Of course, it would stand to reason that men have an edge at our own game. They wear into the event a vessel equipped to carry their program, bidding placard, a good stock of cocktail napkins and two or three forks; it’s called their sport coat or evening jacket. Pockets inside, outside, left, right and chest become the essence of a wearable Girl Friday.

But it doesn’t help. As if watching grown men walk around a black tie event with forks, paper napkins, programs and dirty toothpicks hanging awkwardly from their pockets isn’t enough, those $100 designer ties have become nothing more than a disposable napkin tied around their neck serving to preserve and protect the shirt beneath as they defend against aioli and gravy drips resulting from their frantic effort to satisfy their growing dinner-time hunger one appetizer-sized portion at a time.

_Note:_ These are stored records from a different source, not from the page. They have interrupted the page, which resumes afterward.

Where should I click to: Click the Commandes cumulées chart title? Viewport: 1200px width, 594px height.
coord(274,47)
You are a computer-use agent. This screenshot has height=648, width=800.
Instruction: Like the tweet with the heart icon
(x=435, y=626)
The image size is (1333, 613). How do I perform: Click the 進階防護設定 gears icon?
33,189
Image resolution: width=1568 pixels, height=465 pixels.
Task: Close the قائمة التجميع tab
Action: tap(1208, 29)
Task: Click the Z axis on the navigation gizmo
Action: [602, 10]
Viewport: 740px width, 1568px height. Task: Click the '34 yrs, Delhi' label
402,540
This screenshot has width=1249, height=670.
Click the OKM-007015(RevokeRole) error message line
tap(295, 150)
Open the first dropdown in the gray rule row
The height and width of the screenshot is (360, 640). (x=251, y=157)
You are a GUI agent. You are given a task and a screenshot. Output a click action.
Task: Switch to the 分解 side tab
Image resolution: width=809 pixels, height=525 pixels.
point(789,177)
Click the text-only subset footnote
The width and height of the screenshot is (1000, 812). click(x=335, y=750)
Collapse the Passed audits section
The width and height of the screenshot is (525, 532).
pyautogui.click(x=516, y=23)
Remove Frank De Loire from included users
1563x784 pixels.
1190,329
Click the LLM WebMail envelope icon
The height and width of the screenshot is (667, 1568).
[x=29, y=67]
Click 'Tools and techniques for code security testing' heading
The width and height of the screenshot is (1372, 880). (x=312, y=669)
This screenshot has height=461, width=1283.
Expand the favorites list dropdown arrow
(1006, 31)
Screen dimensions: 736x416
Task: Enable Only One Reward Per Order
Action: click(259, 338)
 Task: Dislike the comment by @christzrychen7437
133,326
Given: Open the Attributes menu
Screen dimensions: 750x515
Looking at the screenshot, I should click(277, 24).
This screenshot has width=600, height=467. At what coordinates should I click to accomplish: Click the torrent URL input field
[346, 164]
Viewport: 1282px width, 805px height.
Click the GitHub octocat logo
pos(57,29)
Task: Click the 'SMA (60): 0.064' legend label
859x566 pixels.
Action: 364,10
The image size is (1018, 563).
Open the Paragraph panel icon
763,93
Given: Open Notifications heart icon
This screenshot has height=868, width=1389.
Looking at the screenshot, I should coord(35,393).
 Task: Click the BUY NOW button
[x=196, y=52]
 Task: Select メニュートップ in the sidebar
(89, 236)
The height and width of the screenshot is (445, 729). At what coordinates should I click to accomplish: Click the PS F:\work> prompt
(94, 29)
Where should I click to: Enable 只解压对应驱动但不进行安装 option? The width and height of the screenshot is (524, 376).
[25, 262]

Collectively, our crumbs, toothpicks, forks, knives and napkins fall helter-skelter with blizzard-like abandon despite our best efforts otherwise leaving the aftermath of exclusive events resembling more of a mash-up between a ticker-tape parade and a post-college-football-game stadium.

The fact of the matter is simple. Tiny composed dishes are impossible to consume neatly while in a standing position. For me, the scene has repeated itself so many times recently, I’m aghast at the state of society – and in turn, myself.

In recent weeks, I’ve dropped toothpicks like missiles in the presence of fellow media and celebrity chefs. I’ve had to take a picture with an Iron Chef with a drip on my shirt. I’ve been stared down by chefs while clumsily shoving a 5 inch tall “crostini” bite into my mouth. Anyone who’s ever done laundry (and hopefully that’s most people) should know that when stacked taller than it’s width, the layers won’t stand. Then, why on earth am I repeatedly expected to eat the layered culinary equivalent of the Tower of Pisa… while standing up? I’m baffled.

This tragedy repeats itself innocently while society asks our children to sit down and eat at a table. We train our youth to be orderly and neat in all of life. Volumes have been written on the subject. Yet, while the right hand preaches, the left hand wanders around the finest social events eating thoughtfully crafted food. Standing. Up.

In an effort to be logistically efficient, events instead produce stained clothes and distracted conversation where there was once generous philanthropy, meaningful social interactions and culinary appreciation.

For the love of all that is good and decent, we really must stop the madness and re-connect with our social graces. We’re Southerners, for heaven’s sake. We’re a genteel, well-mannered geography. Generous to each other in word and deed and lovers of our food. And we need to start acting like it. The home of “Yes “Ma’am” needs to draw a line in the sand and set an example for the rest of America. It’s time for extraordinary food to be enjoyed, savored, discussed and appreciated – and a healthier dose of charitable checks written…. all while sitting down.

Use your manners. Pull up a chair, y’all.